DIRECTIONS FOR THIS TASK
Return exactly the run of lines that begins at the line containing "Screen dimensions: 1280x720" and ends at the last line of the material below; pictures stay out.

STUDY MATERIAL

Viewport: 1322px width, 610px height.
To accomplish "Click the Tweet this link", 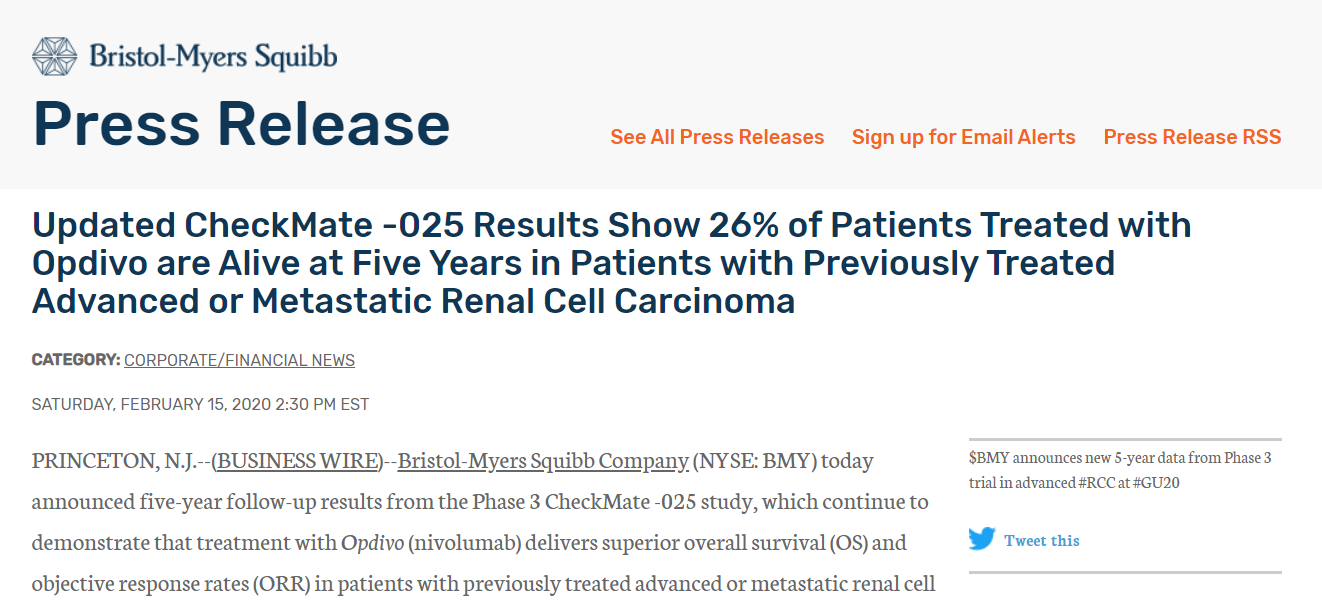I will click(x=1042, y=540).
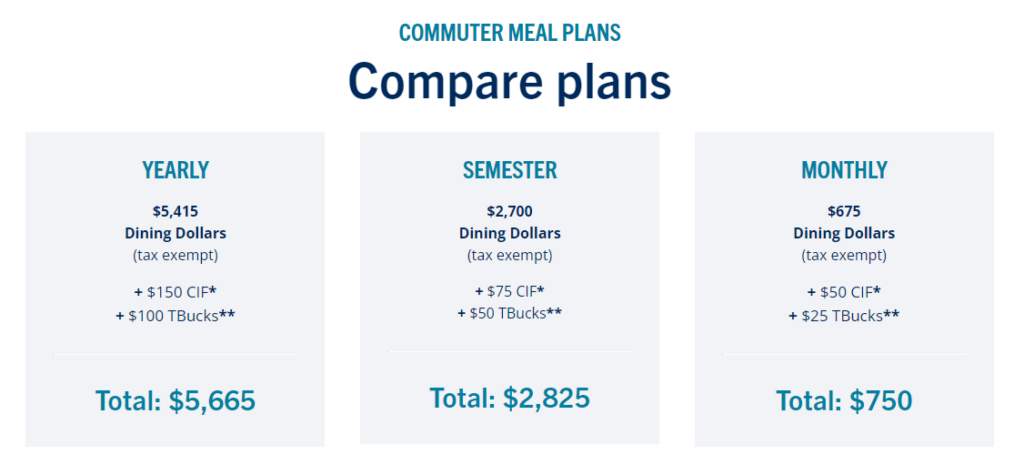Click the Total: $5,665 yearly price

tap(175, 401)
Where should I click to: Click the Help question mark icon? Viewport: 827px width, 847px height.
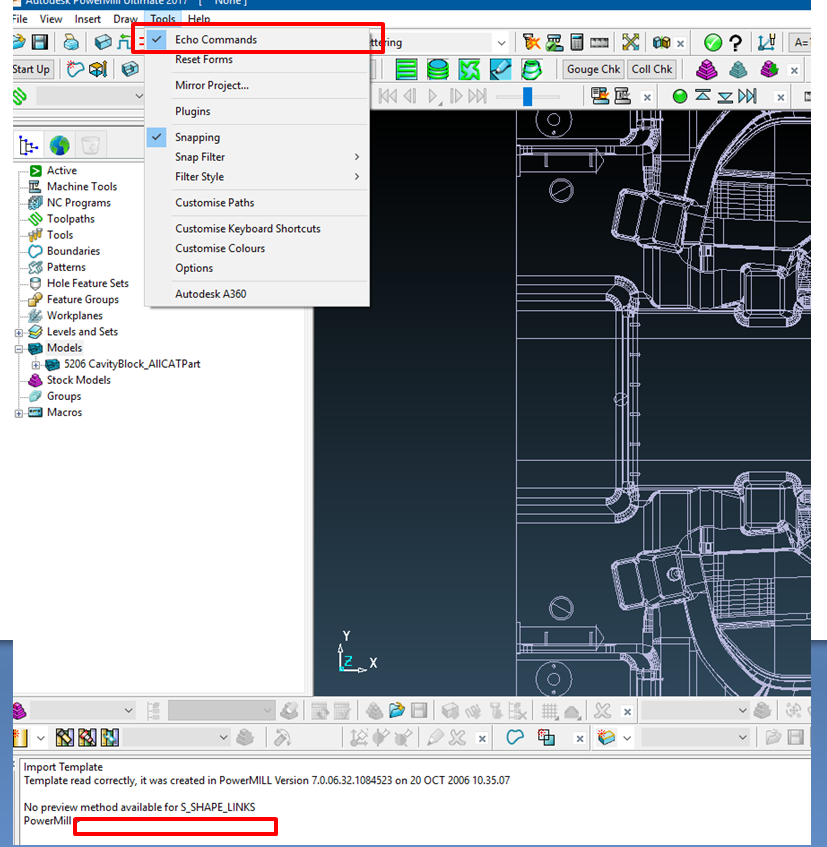click(x=736, y=42)
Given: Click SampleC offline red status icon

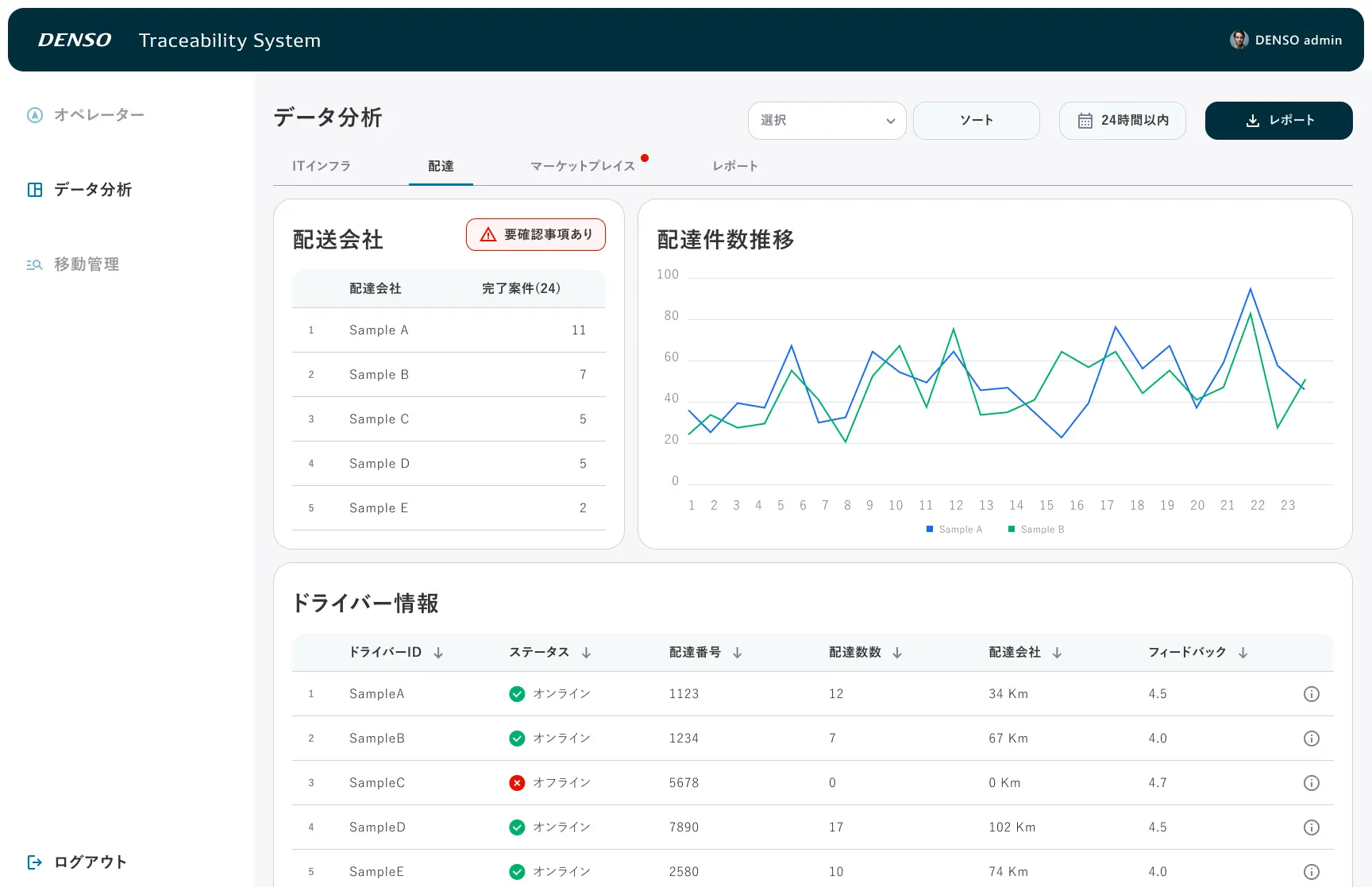Looking at the screenshot, I should click(517, 783).
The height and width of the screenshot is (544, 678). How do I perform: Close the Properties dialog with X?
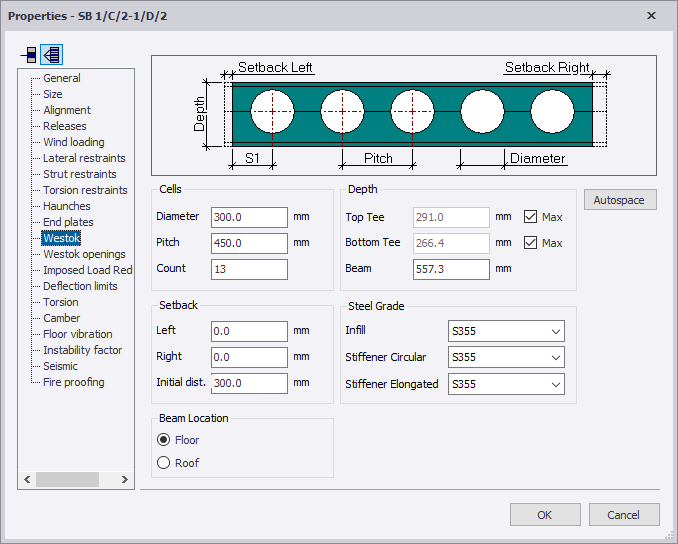tap(652, 15)
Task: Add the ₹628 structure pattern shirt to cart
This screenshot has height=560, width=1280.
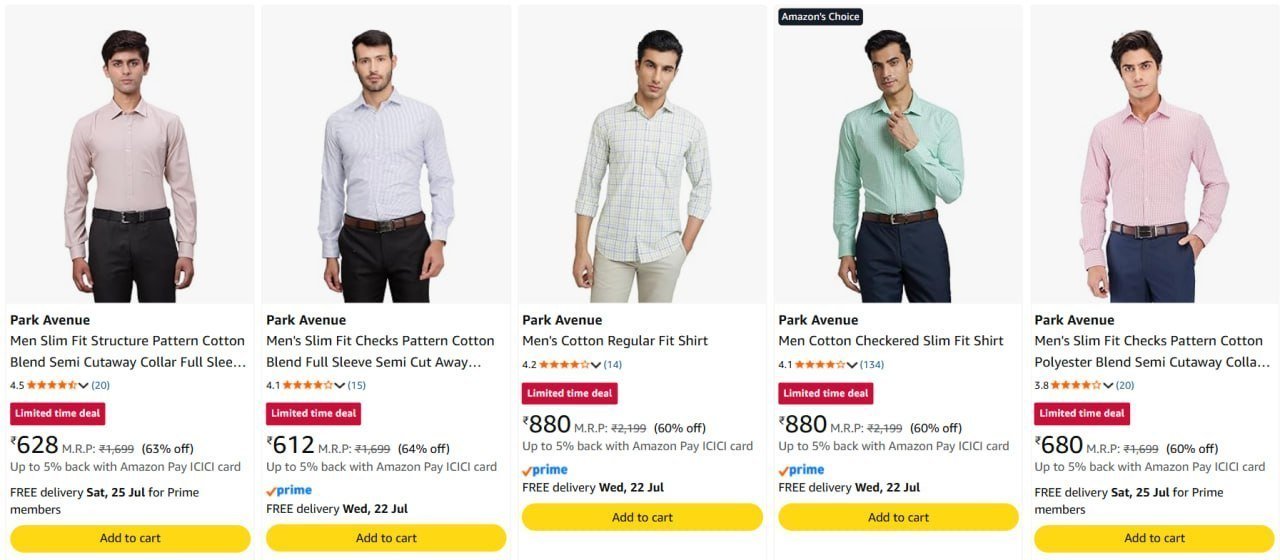Action: click(x=130, y=538)
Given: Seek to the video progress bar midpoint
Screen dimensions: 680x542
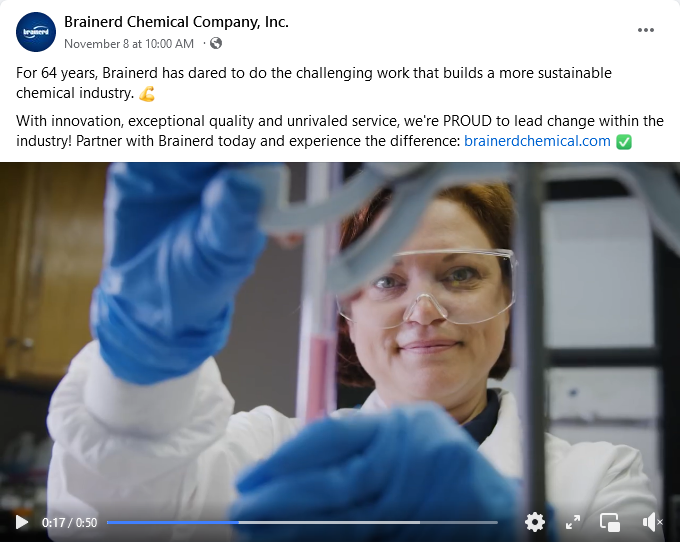Looking at the screenshot, I should tap(302, 522).
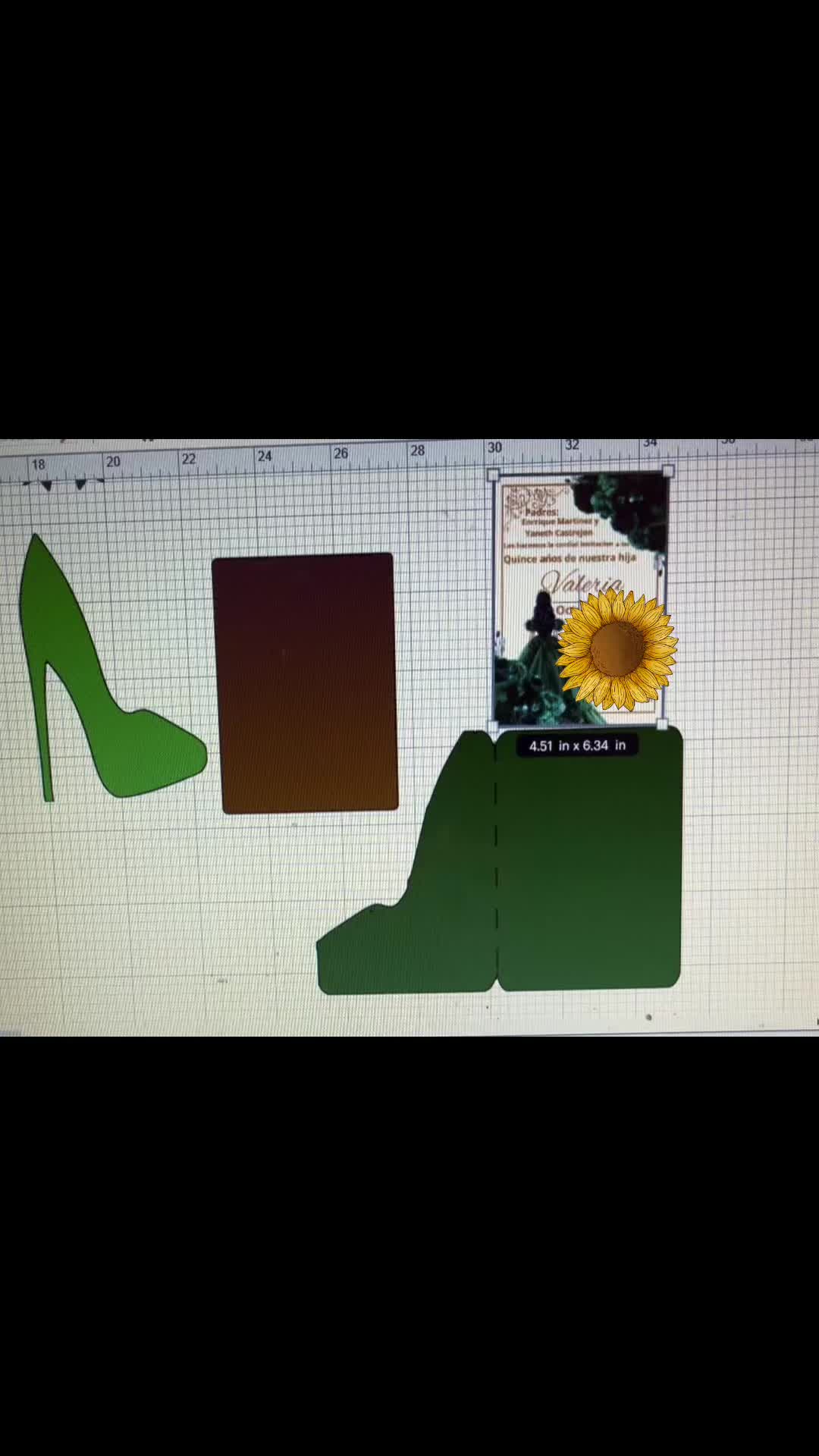Click the top-left resize handle of invitation
The width and height of the screenshot is (819, 1456).
(493, 475)

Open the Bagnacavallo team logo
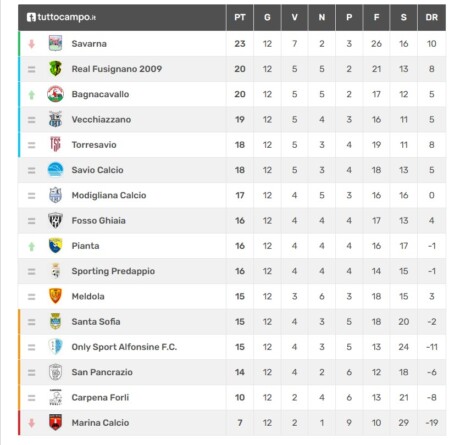[55, 94]
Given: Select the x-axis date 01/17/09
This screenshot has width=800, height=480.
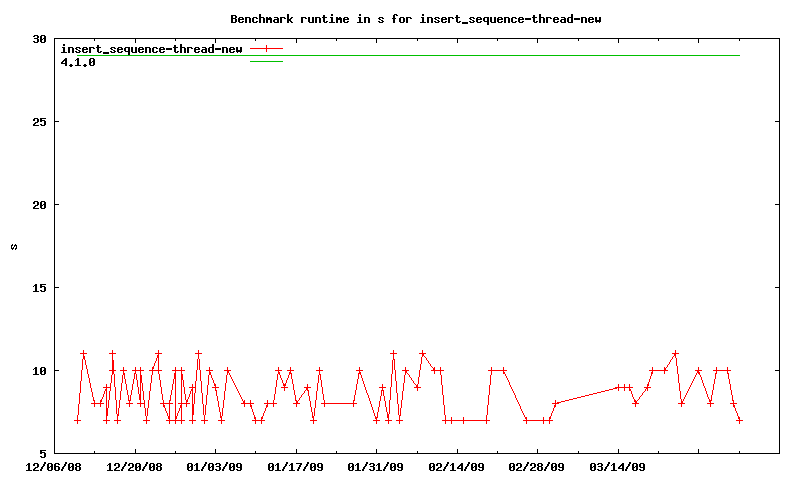Looking at the screenshot, I should 296,466.

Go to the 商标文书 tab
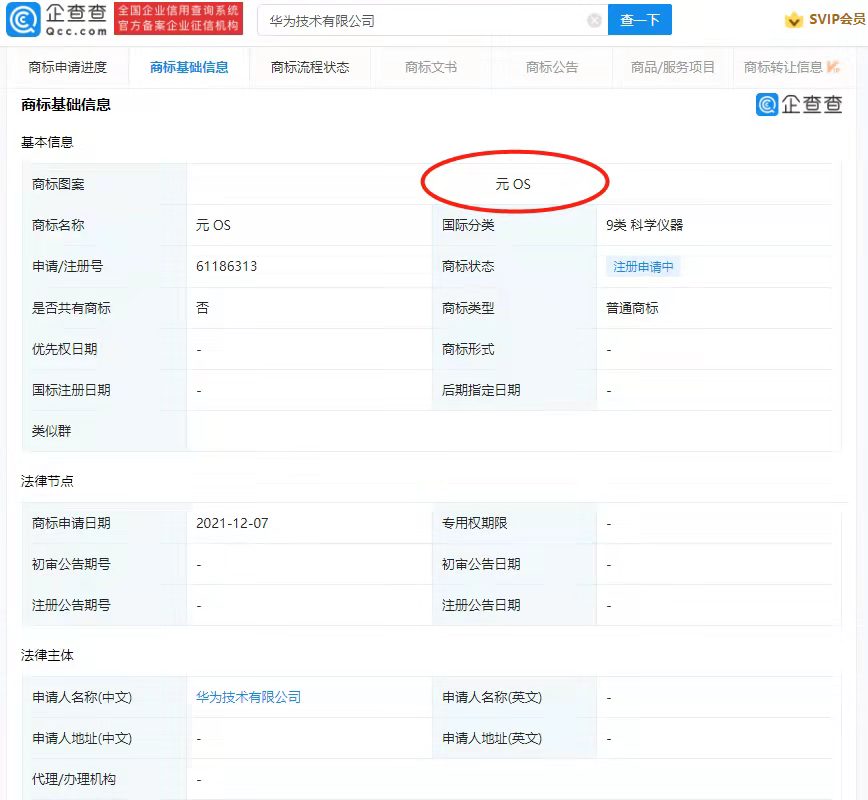[431, 68]
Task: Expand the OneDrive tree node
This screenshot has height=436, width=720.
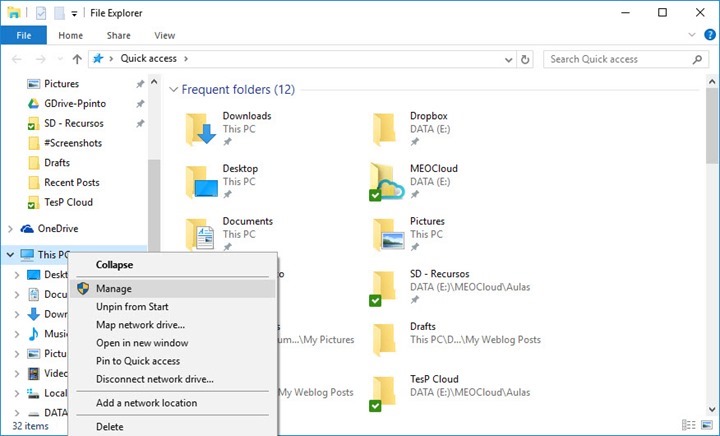Action: tap(10, 229)
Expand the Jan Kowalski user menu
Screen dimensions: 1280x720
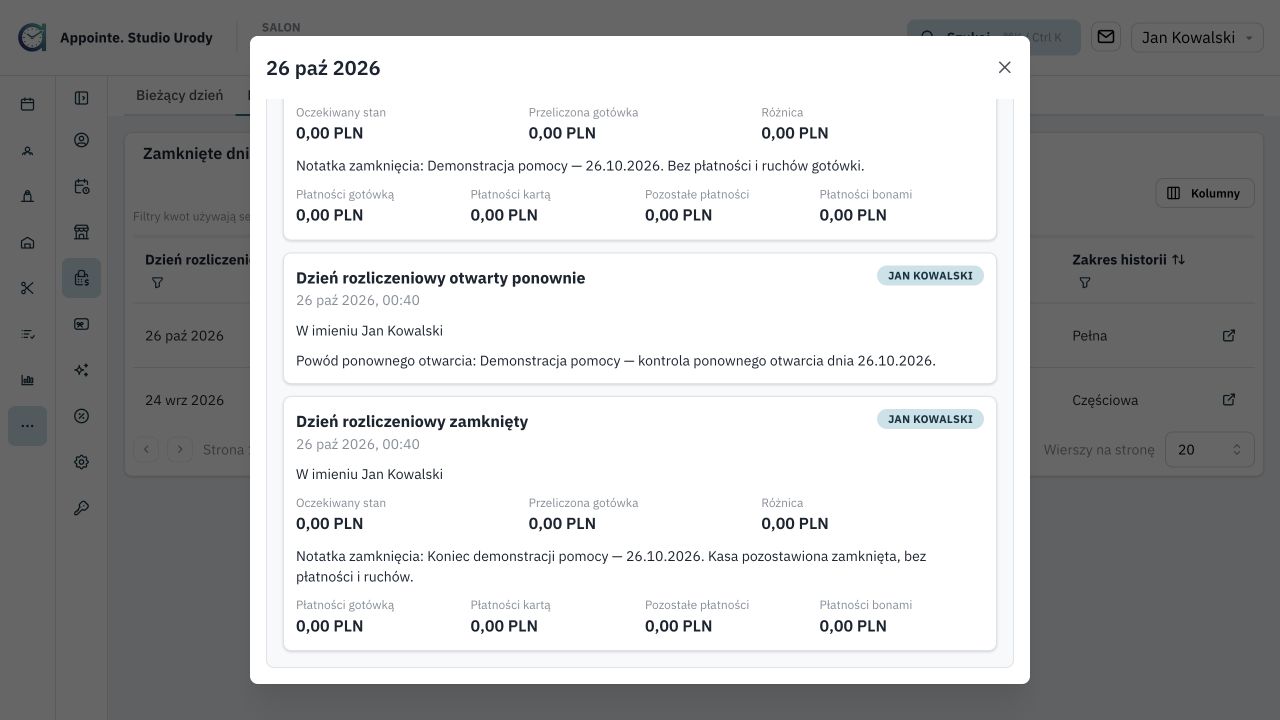tap(1197, 37)
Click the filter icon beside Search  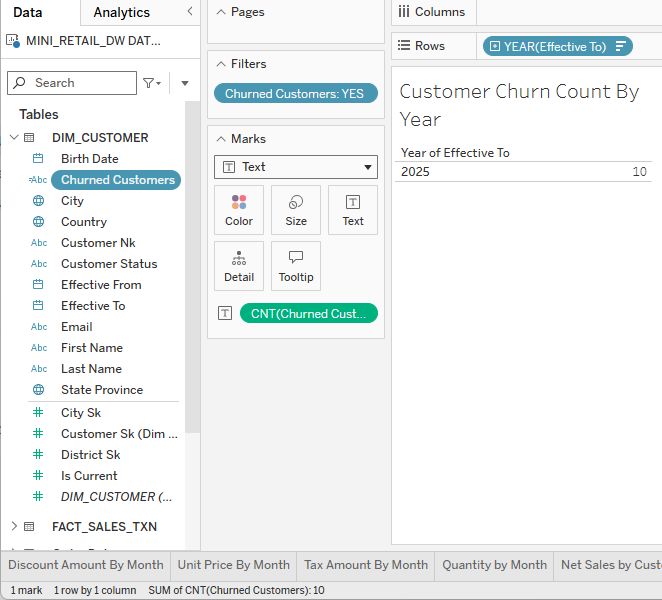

SOLUTION FOR THIS PROBLEM
Screen dimensions: 1280x720
tap(1197, 37)
Click the filter icon beside Search  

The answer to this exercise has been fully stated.